Still, that case must be paired with the standards for constitutional interpretation Madison set forth in his 1791 bank speech. “Where a meaning is clear, he said, “the consequences, whatever they may be, are to be admitted—where doubtful, it is fairly triable by its consequences.” So liquidation applies only where the meaning of the Constitution is unclear. In cases of clarity, amendments are necessary for change. A friendly amendment might then be proposed to McGinnis’ and Rappaport’s case for amendments: Amendments should be reserved for cases of constitutional clarity. In instances of constitutional opacity, deference to longstanding practice is due.

The case of the New Deal is instructive in this regard, but also complicating. McGinnis and Rappaport are correct that the New Deal clearly exceeded the constitutional authority of the federal government. I also agree that an amendment would have confined even expansive new authority more than judicial (and public) acquiescence did. Yet the New Deal seems to have met, more so than the bank did, Madison’s test of long public assent.

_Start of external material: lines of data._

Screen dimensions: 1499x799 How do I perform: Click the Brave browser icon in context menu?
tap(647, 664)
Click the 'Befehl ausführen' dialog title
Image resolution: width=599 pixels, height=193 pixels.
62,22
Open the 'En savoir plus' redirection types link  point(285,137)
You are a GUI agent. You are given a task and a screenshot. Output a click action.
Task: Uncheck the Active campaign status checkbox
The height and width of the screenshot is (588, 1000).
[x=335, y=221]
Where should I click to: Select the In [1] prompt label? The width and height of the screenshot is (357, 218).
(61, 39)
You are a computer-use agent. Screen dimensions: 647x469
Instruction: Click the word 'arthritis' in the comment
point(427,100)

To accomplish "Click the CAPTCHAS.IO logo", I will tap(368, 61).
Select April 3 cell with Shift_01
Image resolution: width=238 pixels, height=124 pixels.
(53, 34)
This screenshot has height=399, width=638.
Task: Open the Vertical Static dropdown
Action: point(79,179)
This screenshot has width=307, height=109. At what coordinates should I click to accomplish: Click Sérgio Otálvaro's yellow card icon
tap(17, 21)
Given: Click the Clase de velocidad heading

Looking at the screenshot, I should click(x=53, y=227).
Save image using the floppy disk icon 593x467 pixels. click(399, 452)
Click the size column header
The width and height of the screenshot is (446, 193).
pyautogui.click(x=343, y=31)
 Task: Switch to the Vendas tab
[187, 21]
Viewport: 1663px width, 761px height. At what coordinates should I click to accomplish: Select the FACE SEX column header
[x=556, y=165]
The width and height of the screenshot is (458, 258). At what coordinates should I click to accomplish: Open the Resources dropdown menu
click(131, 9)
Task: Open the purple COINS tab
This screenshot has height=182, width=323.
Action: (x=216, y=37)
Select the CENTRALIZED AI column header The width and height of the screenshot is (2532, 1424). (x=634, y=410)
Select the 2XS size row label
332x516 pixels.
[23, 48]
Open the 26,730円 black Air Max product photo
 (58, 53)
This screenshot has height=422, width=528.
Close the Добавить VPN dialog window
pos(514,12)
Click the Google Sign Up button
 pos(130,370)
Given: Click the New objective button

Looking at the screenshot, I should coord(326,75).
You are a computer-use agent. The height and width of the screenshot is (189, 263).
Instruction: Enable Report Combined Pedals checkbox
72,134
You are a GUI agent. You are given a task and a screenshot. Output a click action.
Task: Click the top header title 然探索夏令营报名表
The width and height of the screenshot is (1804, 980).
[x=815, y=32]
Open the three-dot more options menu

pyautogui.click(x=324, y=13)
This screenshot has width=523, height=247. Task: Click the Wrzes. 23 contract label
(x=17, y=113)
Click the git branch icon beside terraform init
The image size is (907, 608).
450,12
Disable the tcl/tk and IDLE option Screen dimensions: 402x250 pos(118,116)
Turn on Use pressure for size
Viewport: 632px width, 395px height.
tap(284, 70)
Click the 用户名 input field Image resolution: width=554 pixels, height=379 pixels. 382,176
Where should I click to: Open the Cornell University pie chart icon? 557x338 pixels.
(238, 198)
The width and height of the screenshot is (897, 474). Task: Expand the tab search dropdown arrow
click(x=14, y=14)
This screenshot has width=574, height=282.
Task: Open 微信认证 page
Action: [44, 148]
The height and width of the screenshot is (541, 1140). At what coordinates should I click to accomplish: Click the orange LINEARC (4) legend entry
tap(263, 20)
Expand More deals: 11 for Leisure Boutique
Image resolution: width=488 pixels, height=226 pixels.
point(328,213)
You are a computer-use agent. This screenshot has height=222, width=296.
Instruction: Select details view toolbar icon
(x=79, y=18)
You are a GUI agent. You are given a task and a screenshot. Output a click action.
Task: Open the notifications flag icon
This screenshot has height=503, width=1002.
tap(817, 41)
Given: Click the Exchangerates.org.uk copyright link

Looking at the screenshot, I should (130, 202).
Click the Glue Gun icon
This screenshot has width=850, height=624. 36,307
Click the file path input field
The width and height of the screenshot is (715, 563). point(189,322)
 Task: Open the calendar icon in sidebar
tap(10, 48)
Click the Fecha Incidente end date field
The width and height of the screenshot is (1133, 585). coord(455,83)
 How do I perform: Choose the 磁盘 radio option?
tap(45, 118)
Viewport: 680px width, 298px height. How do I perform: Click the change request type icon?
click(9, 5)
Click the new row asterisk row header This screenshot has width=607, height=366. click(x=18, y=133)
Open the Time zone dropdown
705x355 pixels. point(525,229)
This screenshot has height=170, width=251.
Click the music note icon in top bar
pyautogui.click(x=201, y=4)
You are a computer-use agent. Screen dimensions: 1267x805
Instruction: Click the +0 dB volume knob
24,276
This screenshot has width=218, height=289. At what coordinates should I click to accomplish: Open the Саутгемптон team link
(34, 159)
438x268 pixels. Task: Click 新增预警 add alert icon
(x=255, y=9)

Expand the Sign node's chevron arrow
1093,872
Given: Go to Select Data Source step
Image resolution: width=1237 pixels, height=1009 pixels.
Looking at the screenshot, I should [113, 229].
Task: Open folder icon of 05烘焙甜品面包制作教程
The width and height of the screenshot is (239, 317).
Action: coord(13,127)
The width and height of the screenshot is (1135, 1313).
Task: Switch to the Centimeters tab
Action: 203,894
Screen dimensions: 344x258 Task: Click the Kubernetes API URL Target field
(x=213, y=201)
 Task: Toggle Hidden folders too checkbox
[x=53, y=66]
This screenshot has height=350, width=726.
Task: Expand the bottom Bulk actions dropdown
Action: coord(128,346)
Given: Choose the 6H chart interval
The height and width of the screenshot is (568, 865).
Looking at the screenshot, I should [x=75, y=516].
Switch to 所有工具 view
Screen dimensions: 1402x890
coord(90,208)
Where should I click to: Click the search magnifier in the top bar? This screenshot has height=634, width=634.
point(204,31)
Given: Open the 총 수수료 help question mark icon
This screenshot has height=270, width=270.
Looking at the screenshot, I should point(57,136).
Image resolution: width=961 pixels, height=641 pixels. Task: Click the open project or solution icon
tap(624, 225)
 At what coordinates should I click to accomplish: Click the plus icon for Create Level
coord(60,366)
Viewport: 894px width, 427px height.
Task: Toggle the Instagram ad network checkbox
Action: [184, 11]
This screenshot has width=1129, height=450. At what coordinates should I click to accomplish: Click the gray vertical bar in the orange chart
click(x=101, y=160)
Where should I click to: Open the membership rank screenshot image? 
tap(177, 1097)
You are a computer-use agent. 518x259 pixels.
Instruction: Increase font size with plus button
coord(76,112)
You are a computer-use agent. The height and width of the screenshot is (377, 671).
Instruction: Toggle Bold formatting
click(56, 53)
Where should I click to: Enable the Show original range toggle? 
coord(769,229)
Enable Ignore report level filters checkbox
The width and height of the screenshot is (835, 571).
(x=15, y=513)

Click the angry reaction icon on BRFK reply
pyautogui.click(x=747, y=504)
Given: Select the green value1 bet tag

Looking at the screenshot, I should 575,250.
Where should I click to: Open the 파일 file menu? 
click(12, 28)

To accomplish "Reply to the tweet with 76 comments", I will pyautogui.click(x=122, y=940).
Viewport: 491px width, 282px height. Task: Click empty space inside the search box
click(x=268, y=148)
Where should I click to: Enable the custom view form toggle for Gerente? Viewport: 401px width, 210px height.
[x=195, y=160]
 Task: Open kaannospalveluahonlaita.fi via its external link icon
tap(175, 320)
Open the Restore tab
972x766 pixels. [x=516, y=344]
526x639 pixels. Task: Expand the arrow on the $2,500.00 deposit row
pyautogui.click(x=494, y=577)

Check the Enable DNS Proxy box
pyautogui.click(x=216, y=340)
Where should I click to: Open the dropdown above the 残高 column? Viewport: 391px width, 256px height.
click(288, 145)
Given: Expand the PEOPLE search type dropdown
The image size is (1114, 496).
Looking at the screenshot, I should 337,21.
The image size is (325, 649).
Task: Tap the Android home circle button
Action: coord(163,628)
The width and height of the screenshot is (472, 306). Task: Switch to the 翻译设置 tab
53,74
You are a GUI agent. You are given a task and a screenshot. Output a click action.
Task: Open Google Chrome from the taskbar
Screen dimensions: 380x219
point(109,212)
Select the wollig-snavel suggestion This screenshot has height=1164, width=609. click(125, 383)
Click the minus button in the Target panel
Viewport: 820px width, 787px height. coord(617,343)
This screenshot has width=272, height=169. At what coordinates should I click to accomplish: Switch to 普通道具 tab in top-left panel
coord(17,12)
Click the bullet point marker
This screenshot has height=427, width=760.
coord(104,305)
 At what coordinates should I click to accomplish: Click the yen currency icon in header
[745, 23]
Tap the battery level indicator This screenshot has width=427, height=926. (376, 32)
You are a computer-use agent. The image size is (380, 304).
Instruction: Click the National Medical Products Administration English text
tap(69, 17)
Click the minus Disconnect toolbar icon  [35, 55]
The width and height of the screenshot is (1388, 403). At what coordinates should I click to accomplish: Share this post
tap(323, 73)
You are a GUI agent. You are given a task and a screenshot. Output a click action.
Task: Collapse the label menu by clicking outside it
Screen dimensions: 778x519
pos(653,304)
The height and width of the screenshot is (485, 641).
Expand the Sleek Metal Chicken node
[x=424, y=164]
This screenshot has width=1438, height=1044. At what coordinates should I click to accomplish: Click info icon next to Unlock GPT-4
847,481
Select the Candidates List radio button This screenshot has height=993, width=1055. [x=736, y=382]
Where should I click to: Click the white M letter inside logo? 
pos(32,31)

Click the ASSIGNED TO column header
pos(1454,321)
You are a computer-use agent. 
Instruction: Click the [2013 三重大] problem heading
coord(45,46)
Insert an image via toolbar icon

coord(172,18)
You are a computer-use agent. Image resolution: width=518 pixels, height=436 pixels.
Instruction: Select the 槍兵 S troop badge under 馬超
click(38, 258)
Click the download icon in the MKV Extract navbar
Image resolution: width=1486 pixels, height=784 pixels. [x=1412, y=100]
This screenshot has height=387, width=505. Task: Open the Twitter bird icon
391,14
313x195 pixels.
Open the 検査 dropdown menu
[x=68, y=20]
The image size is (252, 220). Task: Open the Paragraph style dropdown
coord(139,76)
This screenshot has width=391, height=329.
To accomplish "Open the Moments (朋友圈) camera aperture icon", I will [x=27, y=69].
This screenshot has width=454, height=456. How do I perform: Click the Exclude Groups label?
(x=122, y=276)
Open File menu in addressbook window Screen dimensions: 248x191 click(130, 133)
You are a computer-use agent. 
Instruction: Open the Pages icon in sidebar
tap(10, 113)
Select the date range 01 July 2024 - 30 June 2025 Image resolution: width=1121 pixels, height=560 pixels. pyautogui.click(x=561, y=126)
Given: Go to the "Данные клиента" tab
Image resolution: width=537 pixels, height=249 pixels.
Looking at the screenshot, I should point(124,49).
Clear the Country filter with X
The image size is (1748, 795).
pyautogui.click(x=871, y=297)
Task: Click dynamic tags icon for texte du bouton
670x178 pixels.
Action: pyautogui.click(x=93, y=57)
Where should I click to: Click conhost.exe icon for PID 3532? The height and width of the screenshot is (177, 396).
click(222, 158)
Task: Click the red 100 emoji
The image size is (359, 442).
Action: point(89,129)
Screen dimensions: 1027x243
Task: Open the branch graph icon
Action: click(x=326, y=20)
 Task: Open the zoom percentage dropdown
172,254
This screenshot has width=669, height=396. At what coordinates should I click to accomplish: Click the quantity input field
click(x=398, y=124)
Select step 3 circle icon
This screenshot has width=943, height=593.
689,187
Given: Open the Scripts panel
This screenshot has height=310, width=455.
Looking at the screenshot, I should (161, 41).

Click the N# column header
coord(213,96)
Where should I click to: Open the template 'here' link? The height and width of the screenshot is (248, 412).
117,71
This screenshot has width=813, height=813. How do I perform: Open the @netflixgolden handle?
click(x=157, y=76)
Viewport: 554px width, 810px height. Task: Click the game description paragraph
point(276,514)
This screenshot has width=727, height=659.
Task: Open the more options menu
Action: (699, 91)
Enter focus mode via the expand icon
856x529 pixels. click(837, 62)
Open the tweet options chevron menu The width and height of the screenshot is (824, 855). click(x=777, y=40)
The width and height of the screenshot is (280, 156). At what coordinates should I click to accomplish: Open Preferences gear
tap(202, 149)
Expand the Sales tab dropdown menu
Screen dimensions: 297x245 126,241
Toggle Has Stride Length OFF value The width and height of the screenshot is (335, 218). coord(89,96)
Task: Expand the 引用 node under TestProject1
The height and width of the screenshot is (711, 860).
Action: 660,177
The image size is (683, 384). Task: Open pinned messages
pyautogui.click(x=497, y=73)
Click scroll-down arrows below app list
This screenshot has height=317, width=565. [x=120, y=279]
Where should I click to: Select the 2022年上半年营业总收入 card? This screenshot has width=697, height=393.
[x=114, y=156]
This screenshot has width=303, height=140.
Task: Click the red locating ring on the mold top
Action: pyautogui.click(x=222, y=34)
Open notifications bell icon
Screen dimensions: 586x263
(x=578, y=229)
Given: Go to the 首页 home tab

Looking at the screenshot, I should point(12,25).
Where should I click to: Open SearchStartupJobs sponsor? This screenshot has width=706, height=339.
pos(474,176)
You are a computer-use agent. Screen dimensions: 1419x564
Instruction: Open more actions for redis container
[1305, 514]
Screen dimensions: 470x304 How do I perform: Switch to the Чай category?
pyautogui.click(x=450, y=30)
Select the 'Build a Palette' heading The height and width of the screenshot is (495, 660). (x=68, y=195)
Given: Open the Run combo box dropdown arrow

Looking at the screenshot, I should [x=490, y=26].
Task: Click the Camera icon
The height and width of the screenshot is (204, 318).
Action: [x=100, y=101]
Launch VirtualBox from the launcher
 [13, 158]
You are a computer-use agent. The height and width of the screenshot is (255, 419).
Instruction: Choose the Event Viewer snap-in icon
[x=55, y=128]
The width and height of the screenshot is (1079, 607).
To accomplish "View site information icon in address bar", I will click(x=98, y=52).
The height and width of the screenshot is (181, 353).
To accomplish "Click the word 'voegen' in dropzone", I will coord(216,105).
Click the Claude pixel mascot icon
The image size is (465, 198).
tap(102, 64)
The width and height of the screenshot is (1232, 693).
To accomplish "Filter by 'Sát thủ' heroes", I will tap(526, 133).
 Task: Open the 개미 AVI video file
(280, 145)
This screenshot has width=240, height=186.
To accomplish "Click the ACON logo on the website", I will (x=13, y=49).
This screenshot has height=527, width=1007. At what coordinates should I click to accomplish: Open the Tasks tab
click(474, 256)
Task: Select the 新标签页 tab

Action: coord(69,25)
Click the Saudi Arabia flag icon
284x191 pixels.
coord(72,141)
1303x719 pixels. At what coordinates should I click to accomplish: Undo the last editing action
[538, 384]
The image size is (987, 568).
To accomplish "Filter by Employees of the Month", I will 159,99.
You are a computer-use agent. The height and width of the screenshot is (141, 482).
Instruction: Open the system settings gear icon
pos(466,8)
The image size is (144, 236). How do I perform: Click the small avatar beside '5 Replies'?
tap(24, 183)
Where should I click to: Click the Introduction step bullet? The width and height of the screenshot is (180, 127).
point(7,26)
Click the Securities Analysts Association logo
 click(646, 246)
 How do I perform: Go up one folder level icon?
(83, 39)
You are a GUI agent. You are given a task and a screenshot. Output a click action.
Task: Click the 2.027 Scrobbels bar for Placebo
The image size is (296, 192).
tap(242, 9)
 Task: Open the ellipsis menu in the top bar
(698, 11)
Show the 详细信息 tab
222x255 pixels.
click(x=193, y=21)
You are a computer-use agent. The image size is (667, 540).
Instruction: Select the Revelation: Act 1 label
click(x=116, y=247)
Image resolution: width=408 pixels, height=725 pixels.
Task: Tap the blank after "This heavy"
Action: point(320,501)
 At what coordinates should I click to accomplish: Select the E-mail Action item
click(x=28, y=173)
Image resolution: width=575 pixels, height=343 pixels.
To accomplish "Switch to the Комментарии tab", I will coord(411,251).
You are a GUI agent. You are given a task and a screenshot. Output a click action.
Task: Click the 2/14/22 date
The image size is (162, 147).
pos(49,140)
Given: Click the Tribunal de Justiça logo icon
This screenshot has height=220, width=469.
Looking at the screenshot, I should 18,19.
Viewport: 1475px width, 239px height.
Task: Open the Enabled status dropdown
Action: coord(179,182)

The question that might be put to McGinnis and Rappaport, then, is what responsibility citizens have to ensure the constitution is changed by amendment rather than fiat or practice. For example, is the fact that the New Deal has become an unwritten addition to Article One, Section Eight, the fault of the Court that alleviated the need for amendments, the generations of citizens who did not see the need for amendment, or both? As citizens, we need to learn not to love the Constitution less, but rather to love it better—which is to say we should love it for the right reasons. In his Farewell Address, Washington said the amendment process was one of them:

This Government, the offspring of our own choice, uninfluenced and unawed, adopted upon full investigation and mature deliberation, completely free in its principles, in the distribution of its powers, uniting security with energy, and containing within itself a provision for its own amendment, has a just claim to your confidence and your support.